Fast Retailing Becomes Climate Action Signatory
Published on January 16, 2020
The retailer retailer is trying to reduce the volume of greenhouse gas emissions in its supply chain.
Joining brands such as Target Corp., Stella McCartney, Nike Inc., Levi Strauss & Co., Inditex and H&M Group, Fast Retailing Co. on Wednesday said it signed the Fashion Industry Charter for Climate Action, which is sponsored by the United Nations Framework Convention on Climate Change. The charter supports the goals of the Paris Agreement in limiting global temperature rise and specifies measures for the fashion industry to implement such as focusing on a 30 percent aggregate reduction in greenhouse gas emissions by 2030.
Fast Retailing said it has been working to determine and reduce the volume of greenhouse gas emissions from all points along its supply chain, including the procurement of raw materials, manufacturing and distribution and store operations. Fast Retailing in 2019 announced that within two years it would set science based targets for greenhouse gas emissions based on the Paris Agreement targets and scientific knowledge.
Signing the Fashion Industry Charter will strengthen Fast Retailing’s sustainable activities and “accelerate coordination with companies and stakeholders around the globe and contribute to the realization of a sustainable world across industries,” said Yukihiro Nitta, group senior vice president for sustainability.

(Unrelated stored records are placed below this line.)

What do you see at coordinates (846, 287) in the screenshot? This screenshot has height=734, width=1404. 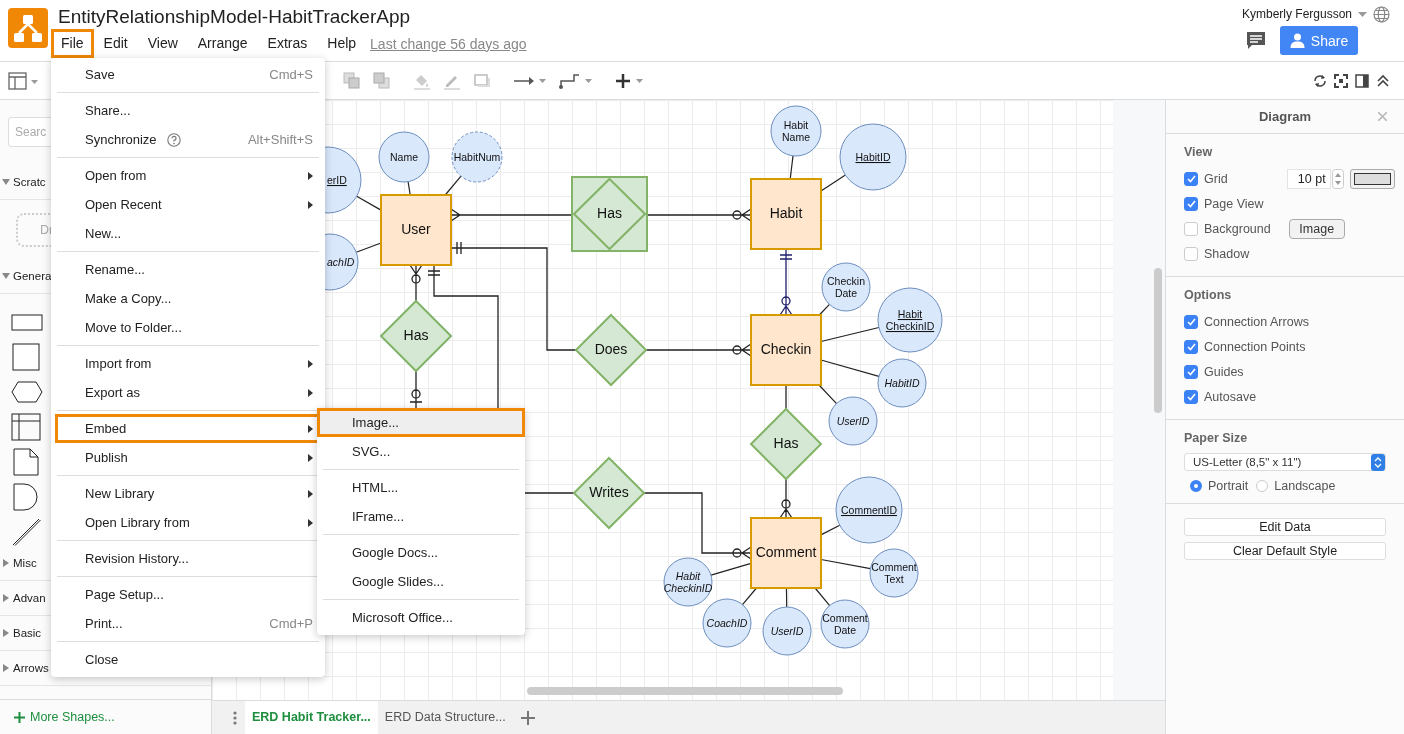 I see `attribute-name: Checkin Date` at bounding box center [846, 287].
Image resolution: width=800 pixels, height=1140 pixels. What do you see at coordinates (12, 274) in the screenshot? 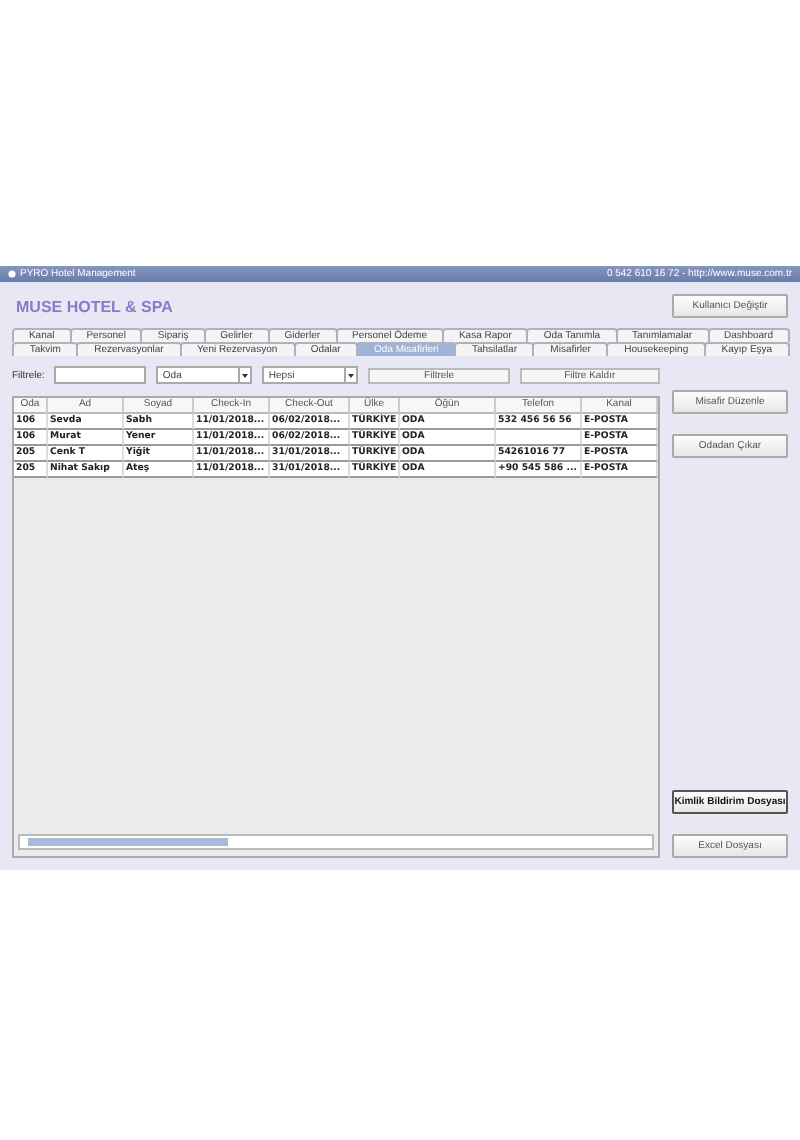
I see `app-icon` at bounding box center [12, 274].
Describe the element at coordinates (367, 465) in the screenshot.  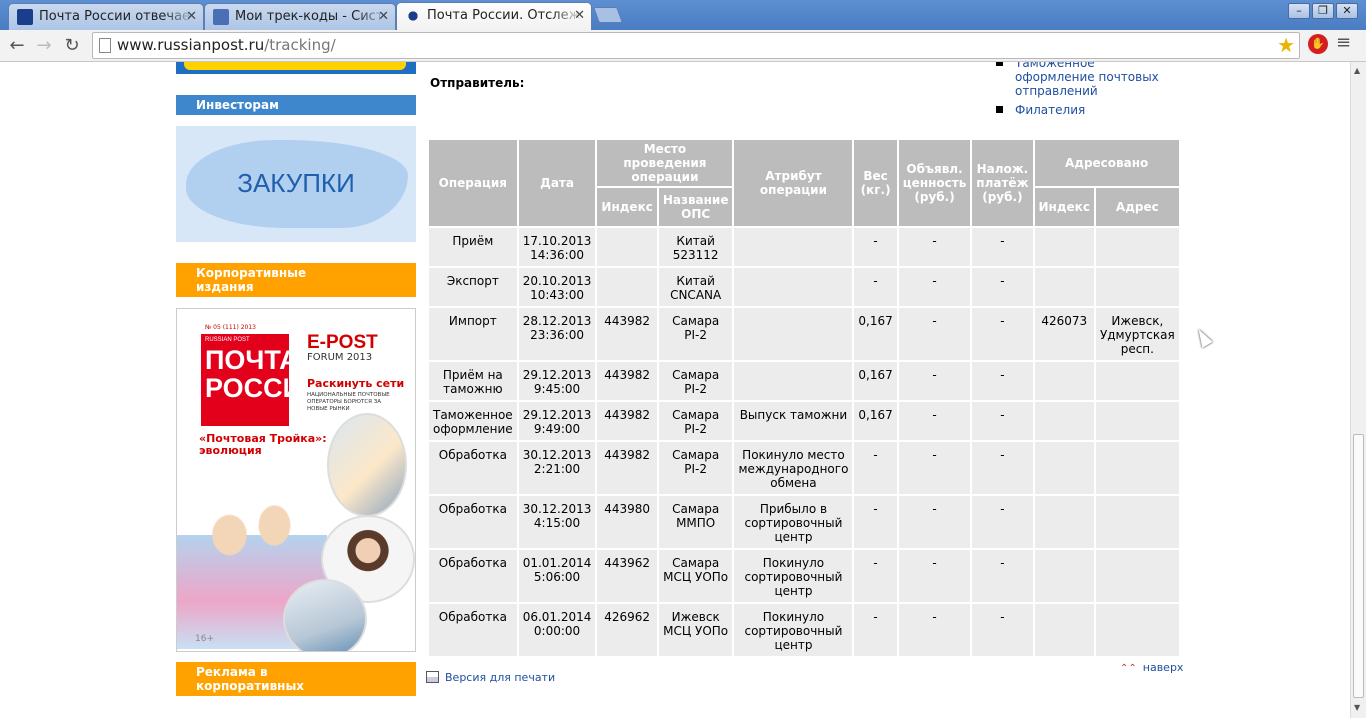
I see `postman-photo` at that location.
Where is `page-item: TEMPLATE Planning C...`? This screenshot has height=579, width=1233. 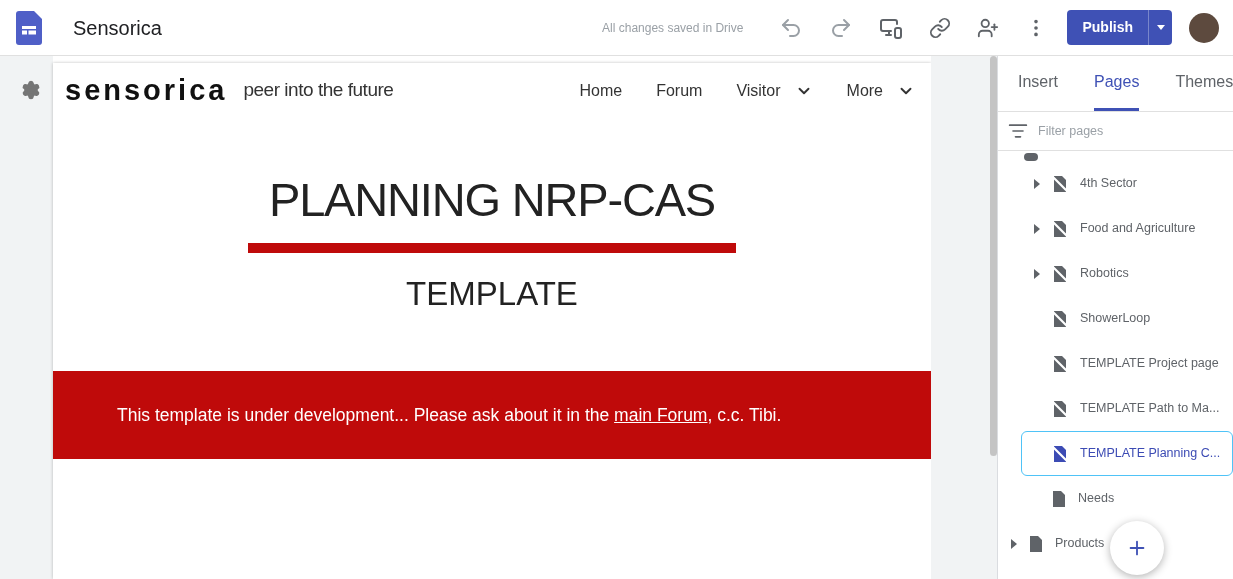
page-item: TEMPLATE Planning C... is located at coordinates (1127, 454).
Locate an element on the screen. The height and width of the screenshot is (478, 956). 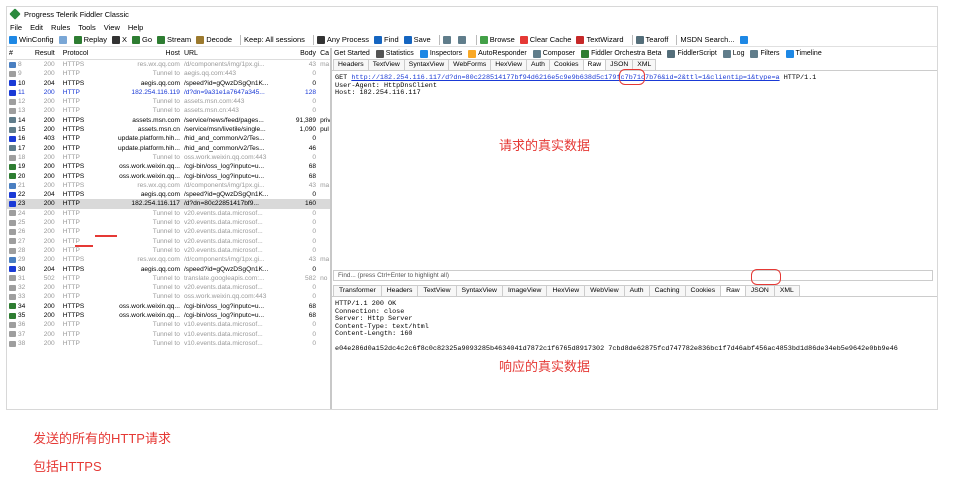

Fast Retailing’s main measures addressing climate change include advancing the use of recycled materials, which includes Uniqlo’s upcoming launch of high function, quick-drying EX products made from polyester fibers recycled from PET bottles, and down products made partially with recycled down removed from pre-worn products collected from customers at Uniqlo stores.
Uniqlo is reducing energy consumption by 10 percent at major material factories. Fast Retailing said it’s changed the way it operates its stores. The company set a target to reduce greenhouse gas emissions at Uniqlo units in Japan by 10 percent per unit area. As of 2018, the company had achieved a nearly 19 percent reduction, and it’s started designing stores that use renewable energy.
Fast Retailing considers the possibilities of apparel lowering greenhouse gas emissions with its functional characteristics. Heattech innerwear has technology that provides greater warmth, potentially reducing the amount of energy needed for heating. Uniqlo encourages customers to recycle products and donates the clothing to refugees, displaced people and disaster victims.